Pour garantir que le réseau ne coupe jamais, j'ai configuré un cluster avec un
deuxième pare-feu (pfSense Backup). L'idée est que si le Master tombe, le Backup
prend le relais instantanément.

• Configuration du CARP (IP Virtuelle) : J'ai mis en place le protocole CARP pour
créer une adresse IP virtuelle (VIP) en [Link]. C'est cette adresse qui sert
de passerelle unique pour tout le réseau. Sur mes screens, on voit que cette IP est
bien attribuée à l'interface WAN du cluster pour que le basculement soit transparent.

• Synchronisation et Auto-Configuration : Pour éviter de refaire tout le travail deux


fois, j'ai activé la synchronisation XMLRPC. Cela permet de copier automatiquement
toutes les règles et configurations du Master vers le Backup. J'ai aussi utilisé la
partie Restore / Auto Configuration Backup pour m'assurer que les fichiers de
configuration sont bien sauvegardés et prêts à être restaurés en cas de sinistre total
sur une machine.

• Test de connectivité (Ping [Link]) : Pour valider que le cluster fonctionne et que
l'accès internet est opérationnel, j'ai effectué un test de ping vers [Link]. Le succès
de ce test confirme que les adresses sont bien attribuées, que le routage passe
correctement par l'IP virtuelle et que le pare-feu laisse bien sortir le trafic.
• Adressage du pfSense Backup : Le Backup a été configuré avec ses propres
adresses physiques (différentes du Master) mais il "écoute" en permanence l'état du
Master via l'interface de synchronisation pour savoir quand il doit devenir actif.

Test de Basculement et Validation de la Haute Disponibilité Pour vérifier que mon


cluster est réellement opérationnel, j'ai réalisé un test de continuité de service en
simulant une panne critique du nœud principal.

• Étape 1 : Test de connectivité initial : Depuis le client 1 du réseau, j'ai lancé un ping
vers [Link]. Le trafic passait normalement à travers le pfSense Master, confirmant
que l'accès internet et les règles de sortie étaient corrects.
• Étape 2 : Simulation de panne : J'ai ensuite éteint brutalement la VM du pfSense
Master.
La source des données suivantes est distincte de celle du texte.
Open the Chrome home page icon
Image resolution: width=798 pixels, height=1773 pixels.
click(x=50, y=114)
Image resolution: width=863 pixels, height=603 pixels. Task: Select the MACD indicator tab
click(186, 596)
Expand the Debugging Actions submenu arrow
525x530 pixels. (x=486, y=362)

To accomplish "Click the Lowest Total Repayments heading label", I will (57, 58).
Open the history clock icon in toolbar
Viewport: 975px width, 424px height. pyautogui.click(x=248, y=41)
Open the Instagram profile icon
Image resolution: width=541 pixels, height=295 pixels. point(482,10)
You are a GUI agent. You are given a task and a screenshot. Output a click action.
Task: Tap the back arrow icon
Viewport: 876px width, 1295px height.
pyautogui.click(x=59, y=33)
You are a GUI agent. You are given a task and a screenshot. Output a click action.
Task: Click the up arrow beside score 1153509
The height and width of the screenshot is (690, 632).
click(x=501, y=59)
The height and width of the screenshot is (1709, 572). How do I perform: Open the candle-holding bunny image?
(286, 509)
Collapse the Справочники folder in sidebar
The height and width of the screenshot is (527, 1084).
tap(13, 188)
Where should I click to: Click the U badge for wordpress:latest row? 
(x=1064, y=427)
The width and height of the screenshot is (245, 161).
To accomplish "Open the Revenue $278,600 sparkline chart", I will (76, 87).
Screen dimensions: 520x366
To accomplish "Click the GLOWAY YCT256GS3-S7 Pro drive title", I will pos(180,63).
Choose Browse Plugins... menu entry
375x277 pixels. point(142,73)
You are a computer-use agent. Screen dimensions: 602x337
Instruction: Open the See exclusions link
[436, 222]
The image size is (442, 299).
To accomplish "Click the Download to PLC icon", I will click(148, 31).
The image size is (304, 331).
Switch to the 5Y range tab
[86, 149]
L'objectif était de vérifier si l'IP virtuelle basculait instantanément sur la
machine de secours.
• Étape 3 : Vérification sur le Backup : En me connectant à l'interface du pfSense
Backup, j'ai pu observer que son état CARP était passé de "Backup" à "Master" (état
original). Le pare-feu secondaire a immédiatement repris la gestion de l'IP virtuelle
[Link].
• Étape 4 : Confirmation du flux : Malgré l'arrêt du Master, les pings vers [Link] ont
continué de répondre sans interruption majeure.